Según el fragmento mostrado sobre Bioceres y Moolec, ¿cuándo ocurrió el punto de quiebre?

-------- Fragmento mostrado --------

En rigor, el punto de quiebre ocurrió en junio del año pasado con la combinación empresarial, donde Moolec es paraguas o matriz del resto de las firmas. A partir de esta operación, la lógica financiera se impuso sobre los objetivos de los fundadores, derivando en un default de pagarés.
Desde entonces no dudan en decir que se promueve un “hostigamiento financiero”, que según cuentan, busca devaluar artificialmente a la firma y empujar una toma de control forzosa.
Según fuentes cercanas al proceso, sostienen que nunca existió una voluntad real posterior de negociar con los acreedores por parte de la nueva conducción más allá que el directorio saliente recomendó el concurso preventivo.
El proceso fue desviado hacia la quiebra de Bioceres SA ignorando el mandato de los accionistas y dinamitando las alternativas de rescate. Se señala a Sartori como el impulsor de esta medida con el objetivo estratégico de generar un "ahorro" contable para Moolec y así sostener su cotización en el mercado estadounidense ante la Comisión de Bolsa y Valores (SEC).
Sin embargo, también hay una supuesta traición que fue clave, según cuentan desde la conducción histórica: Gloria Montaron Estrada, una abogada ex directora de legales de Bioceres que pasó a ejercer la misma función para Moolec Science, la firma de Sartori.

-------- Información extraída --------

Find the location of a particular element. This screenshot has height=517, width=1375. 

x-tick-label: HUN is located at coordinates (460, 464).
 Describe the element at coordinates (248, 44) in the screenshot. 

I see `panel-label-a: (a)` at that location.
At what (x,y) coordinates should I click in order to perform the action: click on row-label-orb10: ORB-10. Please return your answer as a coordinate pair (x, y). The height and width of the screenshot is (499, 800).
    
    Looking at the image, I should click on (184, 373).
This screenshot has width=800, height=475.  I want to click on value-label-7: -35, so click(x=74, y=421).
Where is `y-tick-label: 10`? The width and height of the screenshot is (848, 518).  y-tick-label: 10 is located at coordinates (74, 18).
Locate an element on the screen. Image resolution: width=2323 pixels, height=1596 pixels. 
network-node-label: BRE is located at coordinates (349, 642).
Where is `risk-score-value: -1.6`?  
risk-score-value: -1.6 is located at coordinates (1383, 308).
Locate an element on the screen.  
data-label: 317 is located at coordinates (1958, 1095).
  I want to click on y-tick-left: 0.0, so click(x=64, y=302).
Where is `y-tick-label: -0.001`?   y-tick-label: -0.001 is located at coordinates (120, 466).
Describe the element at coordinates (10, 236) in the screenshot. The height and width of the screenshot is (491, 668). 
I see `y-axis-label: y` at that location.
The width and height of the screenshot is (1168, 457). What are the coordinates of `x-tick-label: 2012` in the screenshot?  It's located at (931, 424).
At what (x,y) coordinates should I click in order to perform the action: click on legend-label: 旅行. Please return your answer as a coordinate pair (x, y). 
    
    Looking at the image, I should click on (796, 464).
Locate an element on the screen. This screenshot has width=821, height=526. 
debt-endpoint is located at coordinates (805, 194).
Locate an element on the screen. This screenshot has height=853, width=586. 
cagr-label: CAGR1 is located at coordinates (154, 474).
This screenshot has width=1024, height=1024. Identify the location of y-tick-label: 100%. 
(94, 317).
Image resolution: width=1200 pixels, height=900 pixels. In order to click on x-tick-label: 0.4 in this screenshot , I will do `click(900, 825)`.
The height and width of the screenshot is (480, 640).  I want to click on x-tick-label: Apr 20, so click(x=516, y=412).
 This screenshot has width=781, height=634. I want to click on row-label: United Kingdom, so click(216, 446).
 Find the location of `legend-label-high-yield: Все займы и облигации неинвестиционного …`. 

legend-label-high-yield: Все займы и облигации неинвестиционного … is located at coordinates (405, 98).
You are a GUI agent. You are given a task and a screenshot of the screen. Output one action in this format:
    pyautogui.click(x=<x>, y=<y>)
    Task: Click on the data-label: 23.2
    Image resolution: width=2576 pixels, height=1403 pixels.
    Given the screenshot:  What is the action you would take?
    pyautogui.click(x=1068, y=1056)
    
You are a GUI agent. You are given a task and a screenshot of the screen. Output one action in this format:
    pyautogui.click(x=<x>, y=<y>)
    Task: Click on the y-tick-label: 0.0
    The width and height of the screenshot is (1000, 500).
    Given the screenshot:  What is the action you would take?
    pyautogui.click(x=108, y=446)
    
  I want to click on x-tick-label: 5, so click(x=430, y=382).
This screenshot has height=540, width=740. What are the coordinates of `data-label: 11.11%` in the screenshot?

--------

- _Respuesta escrita_
En junio del año pasado, con la combinación empresarial.